Coatings World Top Companies Report 2020 詳報4

3回続けてきた詳報も今日で最後とします。今日は世界各地域で注目される塗料メーカーを書きます。とはいえ、現地調査などしておりませんので、あくまでCoatings World 紙の情報の範囲内ということになりますが・・

アジア・パシフィックです。今や地域的には塗料の消費量が世界1の地域となりましたが、その理由はもちろん人口です。世界で消費される塗料の半分は建築塗料であり、その消費量は、人口と一人あたりGDPからおおよそ推定できます。そして今や世界の大消費国と言えば中国とインドになりつつあります。

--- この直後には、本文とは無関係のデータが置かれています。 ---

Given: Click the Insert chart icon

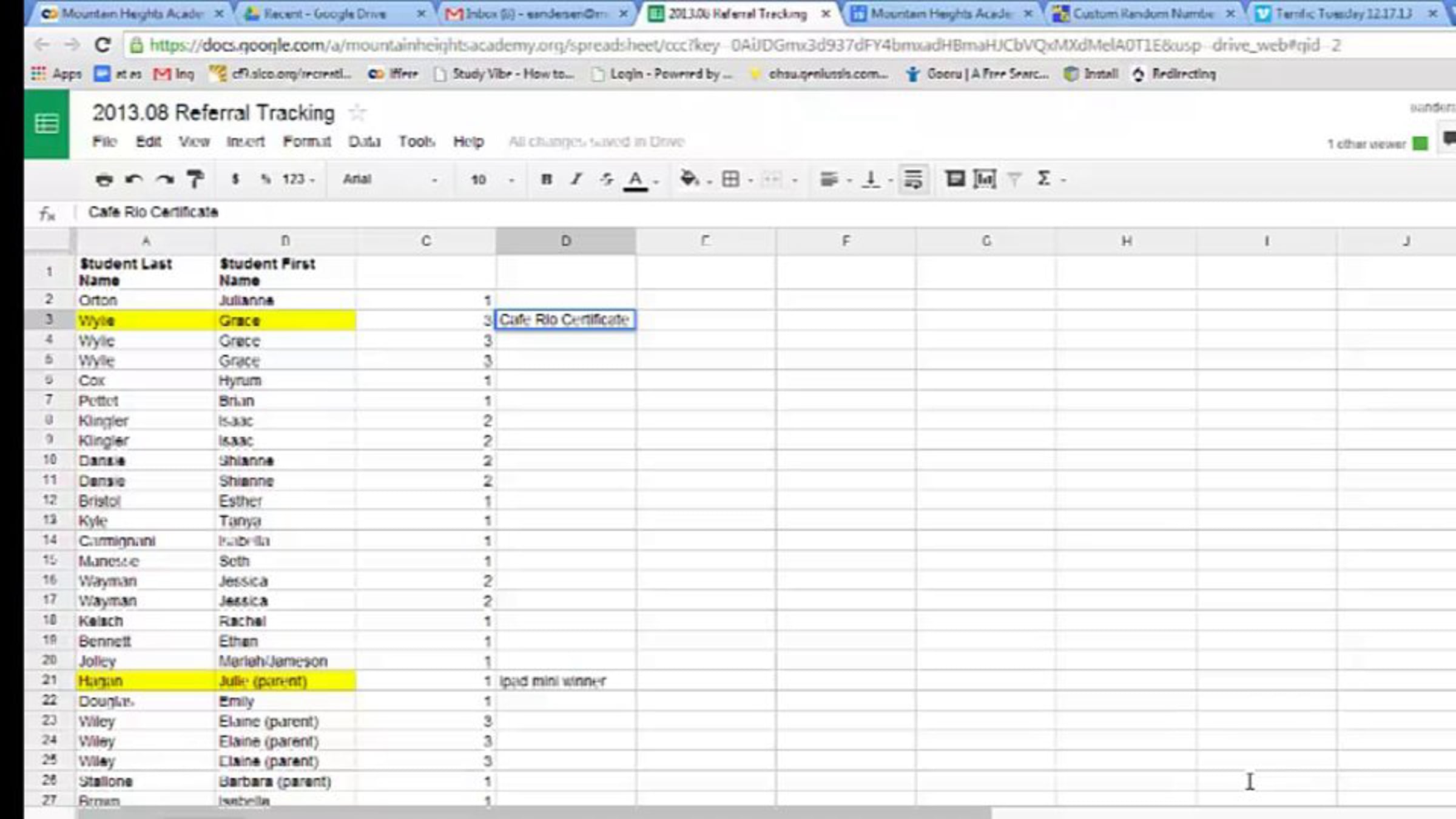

この両国は抜きんでて人口の多い国ですが、塗料会社のランキングとなると事情はかなり違います。インドはAsian Paint とBerger Paintという2つの大きな地場の会社が売上げを急激に伸ばしているのに対し、中国では、有力な地場の塗料会社がこれまで見当たりませんでした。今や世界一の塗料消費国となった中国ですが、これまで安定して20位以内に入ってくる会社がありませんでした。ところが今年は、20位以内にランク入りした会社が現れました。SK SHUという会社です。3年ほど前からランク入りしていたのですが、2019年度はいきなり10億5000万ドルを売上げ15位に入ってきました。上のグラフにインドの2社、下のグラフに中国の有力企業の売上推移をグラフで示します。

このSK SHUという会社のホームページで売上推移を調べると、2018年度が36億元、2019年度が60億元と大幅に売り上げを伸ばしているようです。主な製品は天然材料を使用した建築用塗料で、リフォームに関する安全衛生上の法改正により売り上げを伸ばしたというようなことが書かれていました。このランキングでは2019年度の売上である10億ドルを倍増できれば、中国地場会社初のトップ10に手が届きます。

次にアメリカを見ます。かつては世界最大の単一マーケットであったアメリカは、建築塗料の一人当たり消費量が年間8Lを越える一大消費国であり、世界の1,2,5,6位の企業が存在しています。が一方で、こうした大企業を除くと意外にランク入りしている企業は少ない気がします。 そんな中でのトピックス2つ。

①Benjamin Mooreはまずまずの成長をとげている。内装における独自の領域に特化している。

② Ace Paint とKelly Mooreの2社が2018年に不連続的急成長し一挙に順位を上げた。

Benjamin Mooreは日本でもおなじみですが、順調に売上げを伸ばしているようです。一方、Ace PaintとKelly Mooreは時を同じくして売上げがジャンプしました。Coatings Worldの記事を見ても理由がわかりません。ともにもう少しで10億ドルの手が届きそうなところに来ていますので、来年以降も注目したいと思っています。

最後にヨーロッパです。AKZO Nobel, BASFをはじめ錚々たるメーカーがランク入りをしており、全部で30社(下表は60位以内の19社)と世界の地域別では最多のランクイン数です。ドイツの会社が約半数を占めるとともに、存在感のある個性豊かな塗料製造会社が存続しており、歴史と文化を感じさせます。2020年発表のランキングでは、急成長を遂げている会社はなく、かつトルコのBetek Boya以外消えた会社もありません。昨年の欧州は比較的静かな1年だったようです。

このシリーズ最終回の今日は日本以外の世界の各地位毎に話題を拾ってみました。日常の仕事とはずいぶんと遠い世界の話と思われているかもしれませんが、世界の塗料業界では、まだまだM&Aが頻繁に行われていますし、これからも行われていくものと思います。日本はこれまで、旧日本油脂の塗料部門がBASFとなった以外に外資による大きなM&Aはありませんでしたが、今後ないという保証はありません。今世界で起きていることを注視しておくことはそれなりに必要なことではないかと思っています。これでこのシリーズは終わります。